Heading into Monday’s Iowa caucuses, former President Donald Trump was still picking up momentum.
In the face of unprecedented legal challenges from Democratic prosecutors, he’s not only maintained a towering poll lead among GOP primary voters, he’s also seen former rivals joining his side.
And on Sunday, Florida Republican Sen. Marco Rubio announced his backing with a simple message for his party:
“It’s time to get on with the work of beating Biden & saving America,” Rubio wrote in a social media post declaring his support for the 45th president, who is aiming to become the 47th president, too.
When Trump was in WH I achieved major policies I had worked on for years (like expanded Child Tax Credit & tough sanctions on regime in Cuba & Venezuela) because we had a President who didn’t cave to special interests or let bureaucrats block us.
I support Trump because that…
— Marco Rubio (@marcorubio) January 14, 2024
Rubio knows firsthand the power Trump can wield among conservatives and Republicans.
As a contender for the 2016 GOP nomination himself, he checked all the right boxes: A charismatic conservative, Rubio had won his Senate seat by basically driving former Florida Gov. Charlie Crist out of the Republican Party (facing certain defeat in the 2010 GOP Senate primary, Crist launched an independent run that ended in a distant second place).
But even after rocking the Florida Republican establishment, Rubio couldn’t defeat Trump in his home state primary in 2016 (Trump was still a New Yorker then, though he did have his estate at the Mar-a-Lago Club in Palm Beach County).
Does Trump deserve the GOP nomination?
It was Rubio’s turn to find out what distant second felt like as Trump took almost 48 percent of the GOP vote to Rubio’s 27 percent.
Rubio did win re-election to his Senate seat that year with a solid 52 percent of the vote.
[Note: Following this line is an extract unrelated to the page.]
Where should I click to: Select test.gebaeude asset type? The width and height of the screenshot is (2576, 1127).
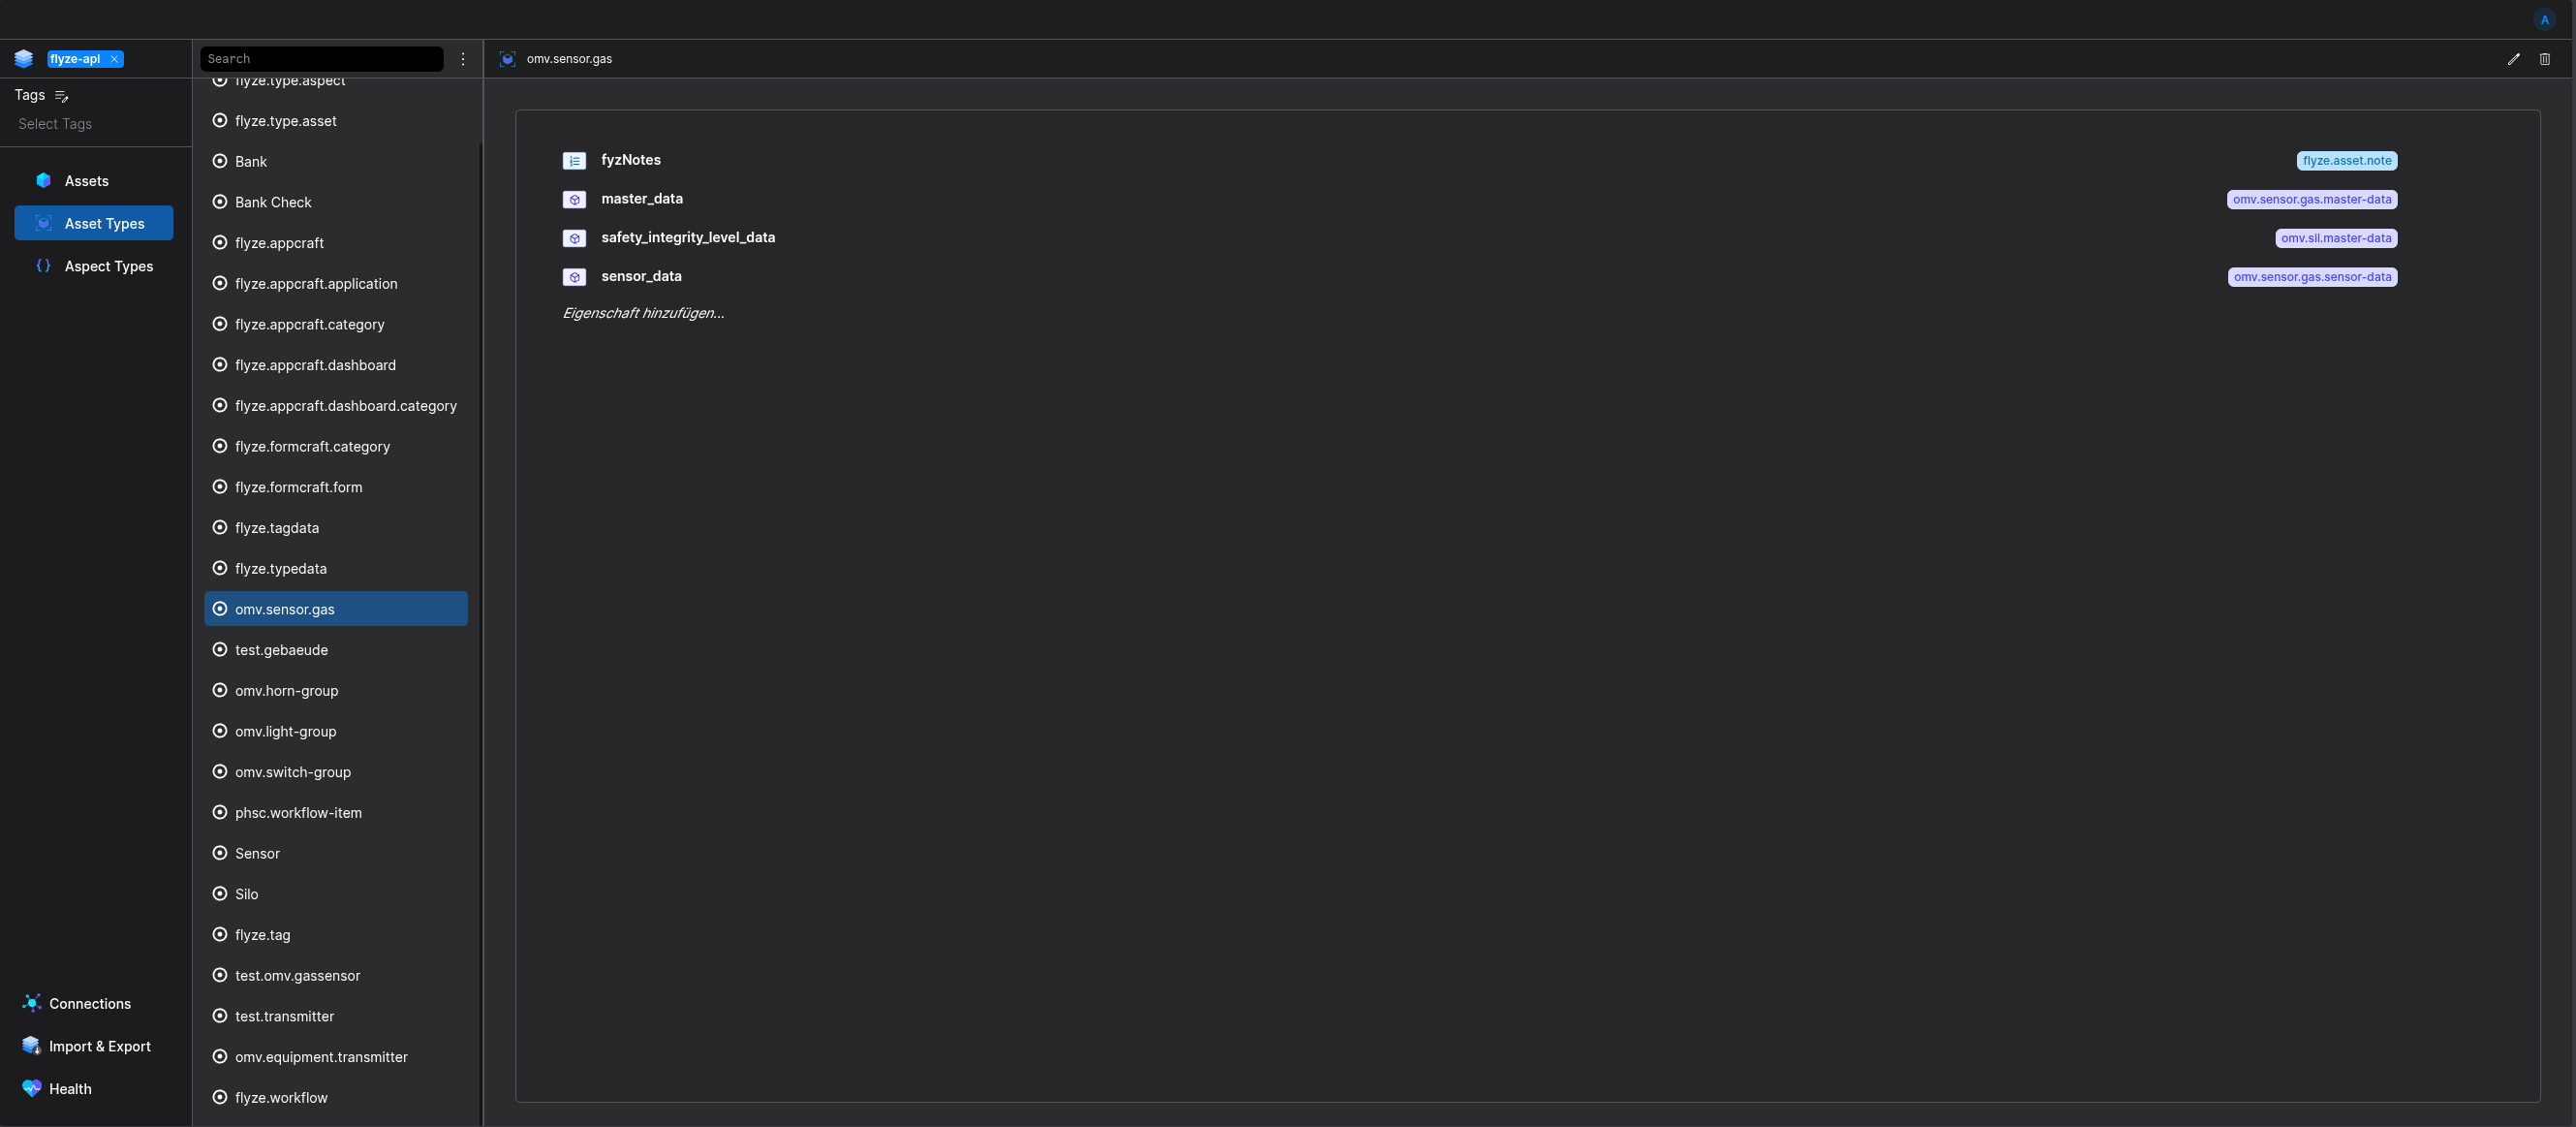[281, 650]
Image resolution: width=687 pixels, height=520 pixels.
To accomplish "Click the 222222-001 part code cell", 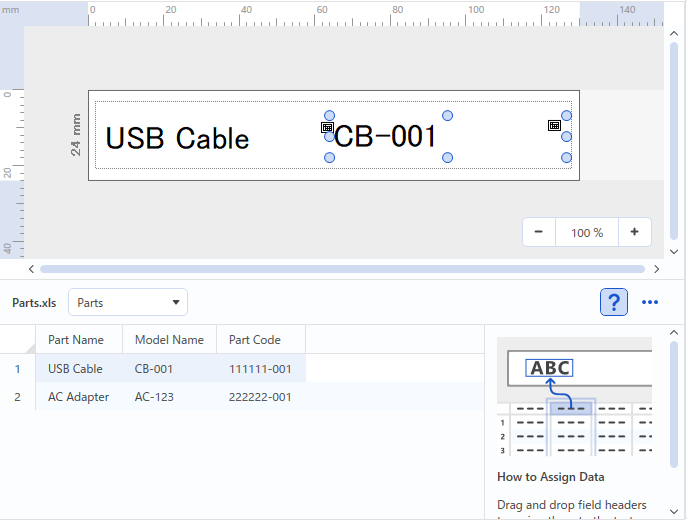I will click(260, 397).
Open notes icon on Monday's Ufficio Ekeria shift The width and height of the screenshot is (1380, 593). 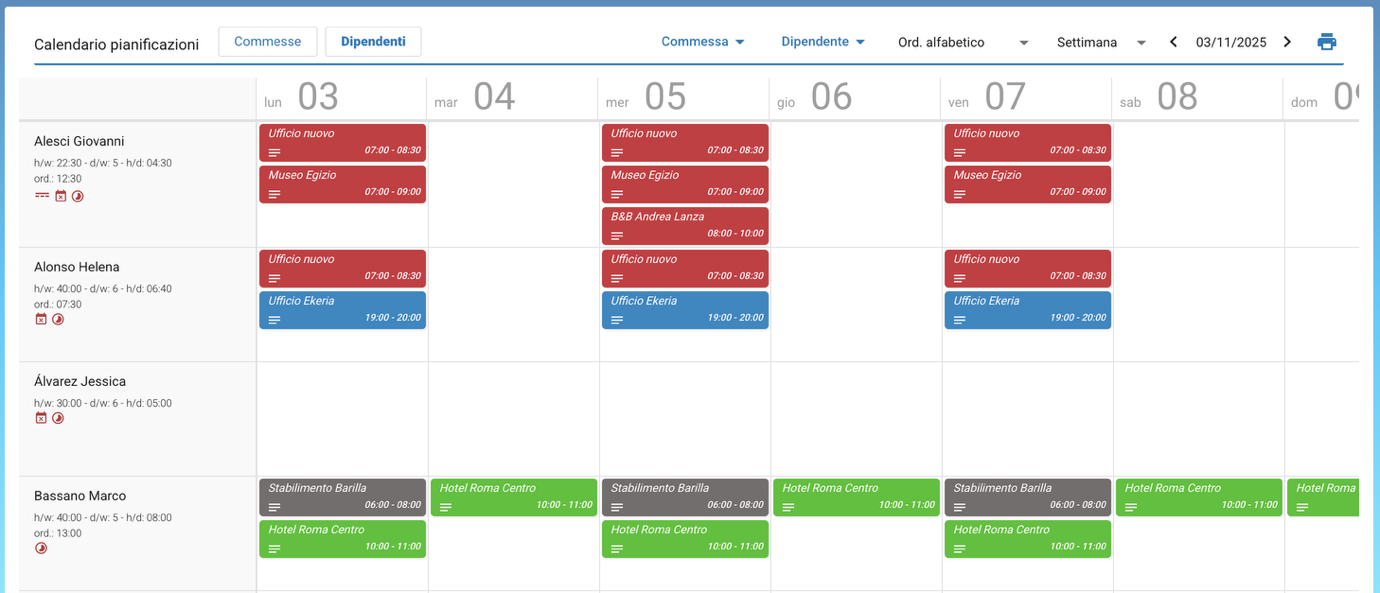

That kept him in the upper chamber for Trump’s first term, where he could watch the relentless establishment media-Democrat war on the White House play out, from the “pee tape” to the “Russia collusion” hoax to the sham of a first impeachment trial based on a manufactured gripe that’s barely remembered now.
And he wants to see Trump back — because even in a term hindered by savage partisan fighting and an establishment media bent on Pulitzer-Prize-winning hackery, Trump saw results.
A Floridian of Cuban heritage, Rubio saw Trump reverse the Barack Obama-era warming toward the communist government in Havana and take an unflinching stand against the totalitarian rulers of Venezuela, as he wrote in the social media post.
“I support Trump because that kind of leadership is the ONLY way we will get the extraordinary actions needed to fix the disaster Biden has created,” the senator said.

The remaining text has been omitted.